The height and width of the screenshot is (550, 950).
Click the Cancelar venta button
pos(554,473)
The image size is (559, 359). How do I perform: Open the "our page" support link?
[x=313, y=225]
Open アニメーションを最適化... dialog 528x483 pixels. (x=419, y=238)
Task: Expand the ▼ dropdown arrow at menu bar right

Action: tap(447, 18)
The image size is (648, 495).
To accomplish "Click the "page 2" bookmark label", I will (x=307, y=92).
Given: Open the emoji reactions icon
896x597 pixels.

• Your objective
Return each entry exactly. Leave none out.

• Reply to the task
The height and width of the screenshot is (550, 950).
Click the Cancelar venta button
pos(554,473)
The image size is (559, 359). How do I perform: Open the "our page" support link?
[x=313, y=225]
Open アニメーションを最適化... dialog 528x483 pixels. (x=419, y=238)
Task: Expand the ▼ dropdown arrow at menu bar right

Action: tap(447, 18)
The image size is (648, 495).
To accomplish "Click the "page 2" bookmark label", I will (x=307, y=92).
Given: Open the emoji reactions icon
896x597 pixels.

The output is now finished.